Estados e municípios podem decretar feriados locais ou manter apenas o ponto facultativo. Por isso, a situação varia conforme o lugar onde você mora e trabalha. O Ministério do Trabalho destaca que, na maior parte do país, o Carnaval é apenas um ponto opcional no setor público, sem impacto obrigatório para empresas privadas.
Ponto facultativo não obriga empresa privada
Ponto facultativo significa escolha — e, na iniciativa privada, cabe ao empregador definir o funcionamento nesses dias de Carnaval. Ele pode:
- Manter o expediente regular
- Liberar sem exigir compensação futura
- Liberar, contando com compensação de horas em outro momento
Se Carnaval não é feriado oficial na sua cidade/região, o trabalho nesses dias é considerado normal. Faltar sem autorização, nesses casos, resulta em desconto no salário.
Trabalho no Carnaval: quando há direito a pagamento extra ou folga?

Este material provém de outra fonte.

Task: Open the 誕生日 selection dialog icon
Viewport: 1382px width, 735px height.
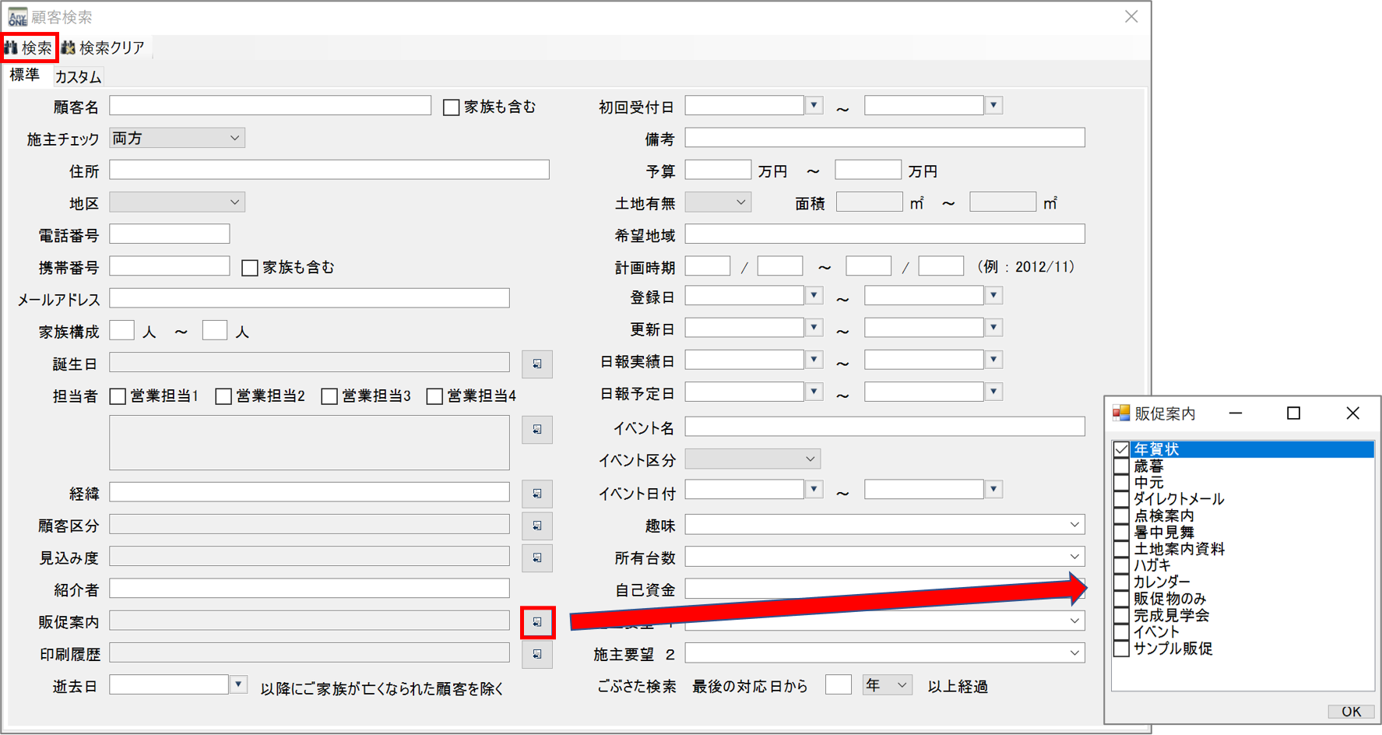Action: coord(536,364)
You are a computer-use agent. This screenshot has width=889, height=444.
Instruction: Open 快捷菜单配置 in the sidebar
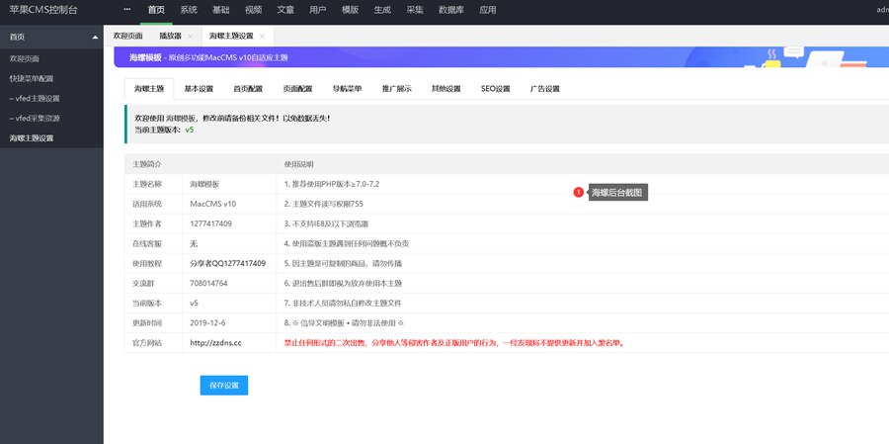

O direito a remuneração diferenciada depende da situação legal do dia em sua cidade:
- Se for feriado municipal ou estadual: você garante os direitos previstos em feriados, ou seja, pagamento em dobro ou compensação em outro dia, conforme acordo ou convenção coletiva.

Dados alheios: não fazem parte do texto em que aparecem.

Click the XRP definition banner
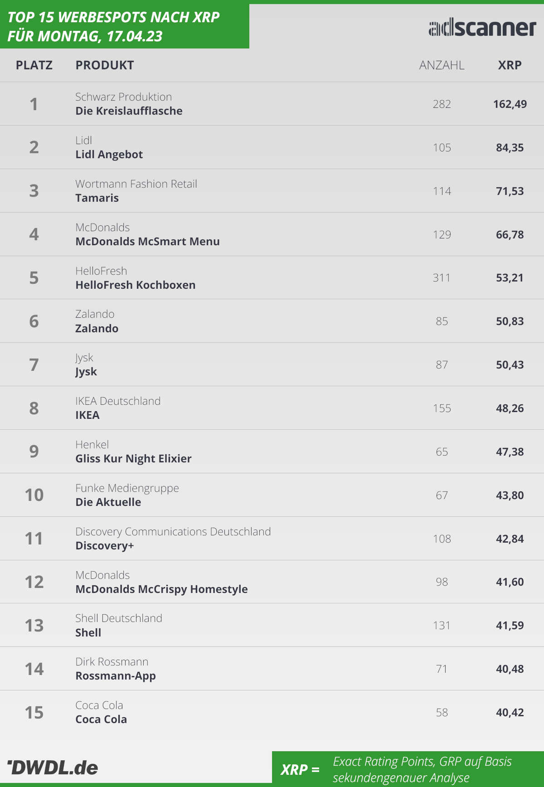Image resolution: width=544 pixels, height=787 pixels. 408,769
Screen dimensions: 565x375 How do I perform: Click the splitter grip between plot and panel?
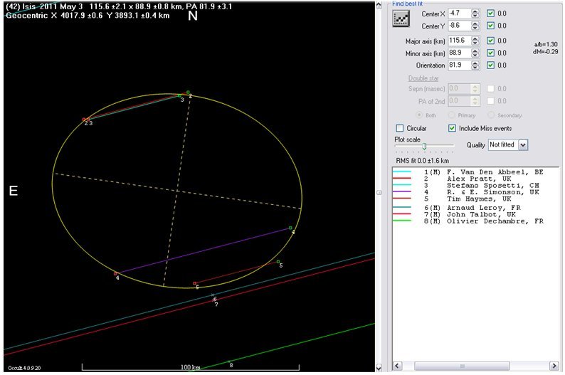[380, 192]
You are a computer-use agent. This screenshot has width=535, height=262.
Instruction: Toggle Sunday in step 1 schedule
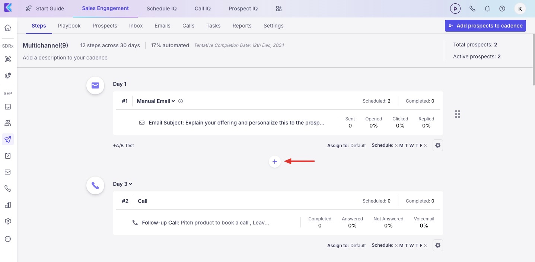pyautogui.click(x=396, y=146)
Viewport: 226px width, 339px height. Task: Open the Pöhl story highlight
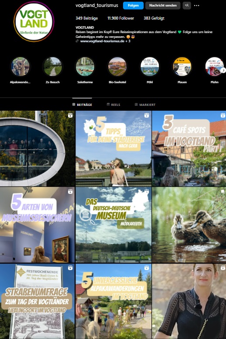[x=150, y=67]
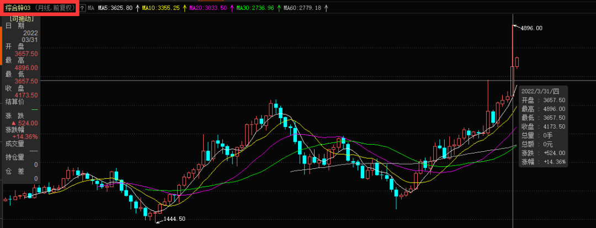
Task: Click the question mark help icon
Action: 82,8
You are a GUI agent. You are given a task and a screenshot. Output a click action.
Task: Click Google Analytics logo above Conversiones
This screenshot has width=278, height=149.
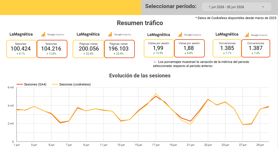(x=256, y=35)
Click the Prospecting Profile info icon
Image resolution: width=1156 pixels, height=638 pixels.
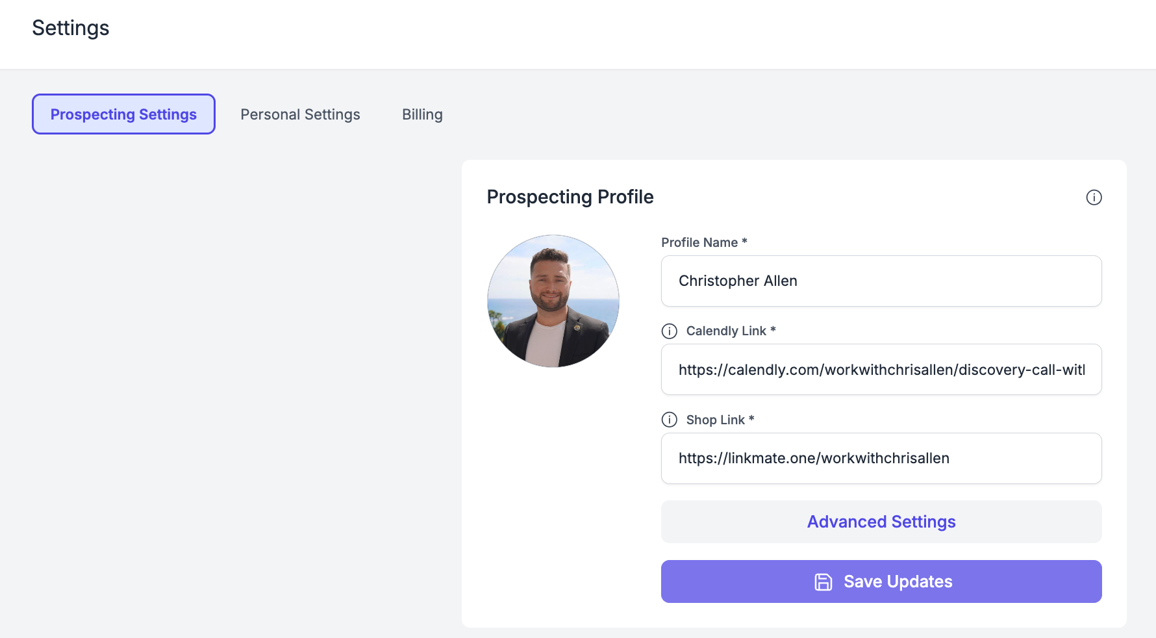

- Se não for feriado: O expediente segue regras normais. Não há adicional ou folga obrigatória.
Quando a empresa exige trabalho em feriado, sem opção de pagamento extra ou compensação, há descumprimento da legislação trabalhista.
Quarta-Feira de Cinzas: expediente normal pode ser exigido
A manhã da Quarta-Feira de Cinzas costuma ser ponto facultativo apenas para o serviço público. Nas empresas privadas, a regra é o funcionamento normal. Em algumas categorias, o sindicato negocia o retorno apenas após as 12h, mas isso depende do acordo coletivo vigente.
Comércio tem regras próprias para abrir no Carnaval
Empregados do comércio precisam de atenção extra. O funcionamento em feriados só acontece se autorizado em convenção coletiva específica e observando a legislação do município.
O Ministério do Trabalho adiou, para 1º de março de 2026, a entrada em vigor da Portaria n.º 3.665/2023, que trata diretamente do trabalho em datas consideradas feriado.
Mesmo que o comércio queira funcionar, operar sem autorização formal pode resultar em multas trabalhistas e sanções às empresas.
Como agir caso seus direitos não sejam respeitados?
- Guarde provas: Salve escalas, mensagens, registros de ponto e comprovantes de pagamento.
- Busque orientação sindical: O sindicato esclarece acordos vigentes e pode atuar na negociação.
- Denuncie ao Ministério do Trabalho: A fiscalização pode ser acionada para obrigar a empresa a regularizar situações irregulares.
- Recorra à Justiça do Trabalho: Em caso de descumprimento persistente, a Justiça pode garantir seus direitos diretamente.
O conhecimento das regras evita faltas injustificadas, descontos indevidos no salário e assegura tranquilidade para planejar o Carnaval sem surpresas. Em caso de dúvidas, consulte a legislação local e as convenções coletivas aplicáveis.